— Start of QUOTED TEXT —
Yehezkel Lein, in his essay “‘Go Out and Learn’: Reflections on the Possibility of Settlers Remaining in the territory of a Palestinian State,” argues that a comparative-historical analysis shows that in most of the cases involving settlements that are geographically adjacent to the settling mother country, the settlers were able to remain in place as part of the new policy enacted after a process of decolonization. Lein describes the development of diverse patterns of co-existence between the groups in the cases of Kosovo, Estonia and Namibia, and the main reasons that large groups of settlers remained in the colonized areas even after the retreat of the colonizing mother country.  

Thabet Abu Rass, in his essay “Israel/Palestine: From Jewish Supremacy to Equality in a Shared Space,” details the ways in which the political geography of the Israeli-Palestinian space has become mixed and difficult to untangle or pry apart, while at the same time, the military occupation and Jewish settlement have continued. He argues that this reality of a mixed population forces the international community, the Palestinian leadership and the Israeli leadership alike to abandon the failed idea of separation and a partition of the land, that failed to succeed, to think outside the box, and to advance a discourse toward the establishment of a bi-national confederation between the Jordan and the sea.

Michal Braier, in her essay “Partnership-Based Civil-Urban Planning: A Re-Planning of the Neighborhood of Issawiye,” sketches a preliminary outlines for action toward a civil-urban partnership in the Jerusalem sphere that promotes a decolonization of the practice of urban planning. By focusing on the planning of the spaces of this neighborhood, Braier shifts the weight of the discussion about Jerusalem from its lofty dimensions to more mundane considerations, in an attempt to facilitate an urban existence based on equality and respectful expression to both national communities that already inhabit the city side by side.

Menachem Klein, in his essay “Jerusalem: Two Capitals and an Urban Confederation,” argues that the starting point for a solution based on a partition into two states must be the quality of the texture of the urban life in Jerusalem/Al-Quds. Klein adheres to the two-state solution, but moderates it by focusing on the administration of the future urban borderline as a “soft” border. The administration of the border must allow for the natural flow of urban life while also being responsive to the geographical and social realities on both of its sides.

Mei-Tal Nadler, in her essay “1948 and the Archive of Tomorrow: On Literary Ethical-Political Imagination and its Limits,” shines a spotlight on literary works from recent decades that re-open the story of 1948. According to Nadler, in the archiving action they propose, these works open up a new horizon for deep processes that stand to expand the field of democratic battles and to bolster Jewish-Palestinian civil collaborations.
— End of QUOTED TEXT —
--- GIVEN TASK 1 ---
From the essay summaries, extract the passage that begins at the words "Thabet Abu Rass, in" and ends after the words "and the sea.".
--- GIVEN TASK 2 ---
Convert the stored data entries into a two-column CSV with the headers instruction and coordinates. Start at the beginning of the entries and stop after the line containing "Remove TotalVisits from". Each row should hold one request and its answer, each in a single quoted field with line breaks replaced by spaces.
— Start of WORKING DATA —
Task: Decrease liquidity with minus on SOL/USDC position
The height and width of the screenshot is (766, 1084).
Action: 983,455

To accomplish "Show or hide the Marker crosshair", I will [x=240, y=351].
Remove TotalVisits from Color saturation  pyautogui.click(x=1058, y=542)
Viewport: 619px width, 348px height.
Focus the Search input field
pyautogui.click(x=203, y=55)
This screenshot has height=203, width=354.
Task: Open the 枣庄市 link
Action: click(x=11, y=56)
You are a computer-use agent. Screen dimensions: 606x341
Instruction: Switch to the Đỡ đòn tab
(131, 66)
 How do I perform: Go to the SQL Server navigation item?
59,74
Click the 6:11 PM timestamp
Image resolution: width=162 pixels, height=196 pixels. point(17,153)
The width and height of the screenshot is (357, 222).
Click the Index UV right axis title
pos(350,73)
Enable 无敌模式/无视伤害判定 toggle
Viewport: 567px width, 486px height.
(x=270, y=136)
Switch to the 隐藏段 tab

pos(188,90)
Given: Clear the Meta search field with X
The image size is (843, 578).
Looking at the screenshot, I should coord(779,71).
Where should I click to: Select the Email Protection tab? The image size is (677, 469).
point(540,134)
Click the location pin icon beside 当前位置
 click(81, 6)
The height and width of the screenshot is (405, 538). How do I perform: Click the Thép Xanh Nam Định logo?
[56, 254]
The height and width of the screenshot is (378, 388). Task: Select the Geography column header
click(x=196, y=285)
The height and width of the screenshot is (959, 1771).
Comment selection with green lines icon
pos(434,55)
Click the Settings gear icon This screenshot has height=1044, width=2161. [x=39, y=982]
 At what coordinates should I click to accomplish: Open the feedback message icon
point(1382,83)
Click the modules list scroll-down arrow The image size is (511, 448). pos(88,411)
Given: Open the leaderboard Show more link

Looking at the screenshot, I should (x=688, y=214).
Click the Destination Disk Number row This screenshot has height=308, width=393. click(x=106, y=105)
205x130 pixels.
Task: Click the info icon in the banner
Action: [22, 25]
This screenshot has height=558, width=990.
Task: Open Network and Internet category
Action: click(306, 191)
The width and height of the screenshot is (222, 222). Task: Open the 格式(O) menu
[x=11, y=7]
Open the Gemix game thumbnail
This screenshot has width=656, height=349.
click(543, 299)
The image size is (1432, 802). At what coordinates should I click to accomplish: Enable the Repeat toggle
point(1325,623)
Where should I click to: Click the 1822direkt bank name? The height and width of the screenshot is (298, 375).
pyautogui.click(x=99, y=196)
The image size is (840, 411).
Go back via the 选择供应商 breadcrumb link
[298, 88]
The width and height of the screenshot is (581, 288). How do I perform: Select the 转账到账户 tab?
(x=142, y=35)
— End of WORKING DATA —
--- WRITTEN SOLUTION 1 ---
Thabet Abu Rass, in his essay “Israel/Palestine: From Jewish Supremacy to Equality in a Shared Space,” details the ways in which the political geography of the Israeli-Palestinian space has become mixed and difficult to untangle or pry apart, while at the same time, the military occupation and Jewish settlement have continued. He argues that this reality of a mixed population forces the international community, the Palestinian leadership and the Israeli leadership alike to abandon the failed idea of separation and a partition of the land, that failed to succeed, to think outside the box, and to advance a discourse toward the establishment of a bi-national confederation between the Jordan and the sea.

--- WRITTEN SOLUTION 2 ---
instruction,coordinates
"Task: Decrease liquidity with minus on SOL/USDC position The height and width of the screenshot is (766, 1084).","Action: 983,455"
"To accomplish ""Show or hide the Marker crosshair"",","I will [x=240, y=351]."
"Remove TotalVisits from Color saturation","pyautogui.click(x=1058, y=542)"